Background Professional musicians have high rates of musculoskeletal disorders, but few studies have analysed the risk of shoulder pain and injury by instrument group and work environment.
Aims/Objectives/Purpose To assess the prevalence and impact of shoulder pain and injury, and its relation to instrument group, in professional musicians from Australian orchestras.
Methods 374 musicians from six professional Australian orchestras completed a physical examination and cross-sectional questionnaire concerning their demographics, duties and physical activities at work. The outcome variable, left and right shoulder pain and injury, was assessed using a subjective pain score—the visual analogue scale—and objective physical examination. Prevalence rates were estimated and associations with risk factors assessed by logistic regression.
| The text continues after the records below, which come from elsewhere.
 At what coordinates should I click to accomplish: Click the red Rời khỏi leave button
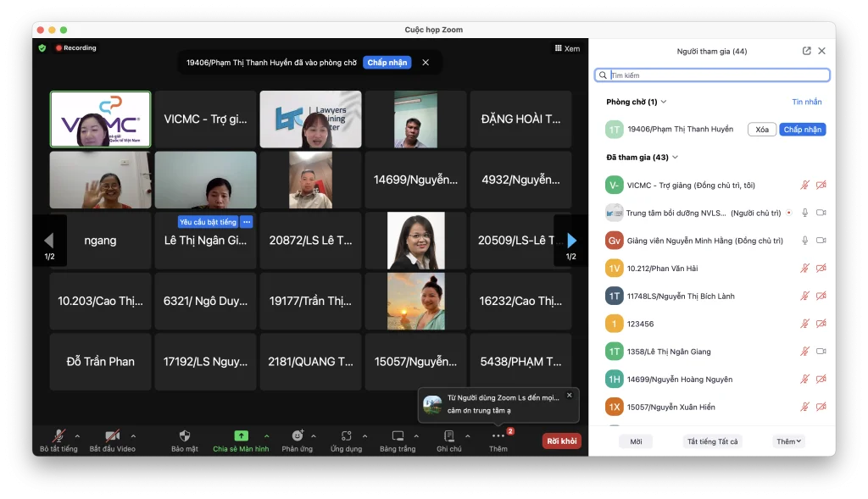561,441
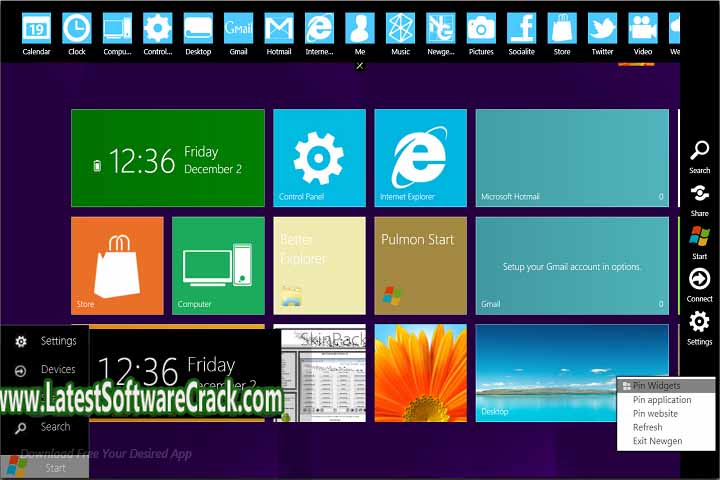This screenshot has width=720, height=480.
Task: Open the Music app icon
Action: coord(400,28)
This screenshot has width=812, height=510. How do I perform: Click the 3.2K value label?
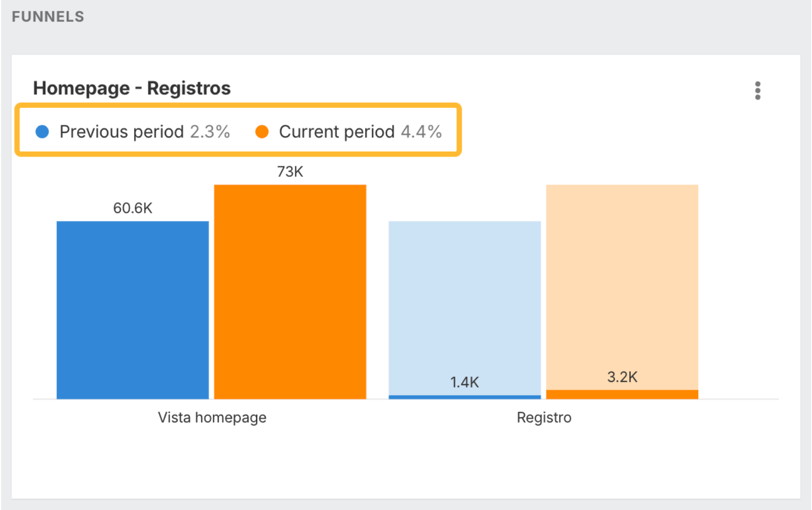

Results/Outcomes Shoulder pain and injury is common amongst professional orchestral musicians. The overall estimate for right and left shoulder pain was 19% and 12% respectively. There was an association between right shoulder injury and instrument group. Woodwind (OR 2.22 95%; CI 0.99 to 5.00) and upper string musicians (OR 2.28; 95% CI 1.02 to 5.09) had a significantly higher OR when compared to brass players.
Significance/Contribution to the Field The findings reinforce the fact that shoulder disorders are common amongst professional orchestral musicians and highlight the need for prospective research into the occupational exposures that contribute to this problem.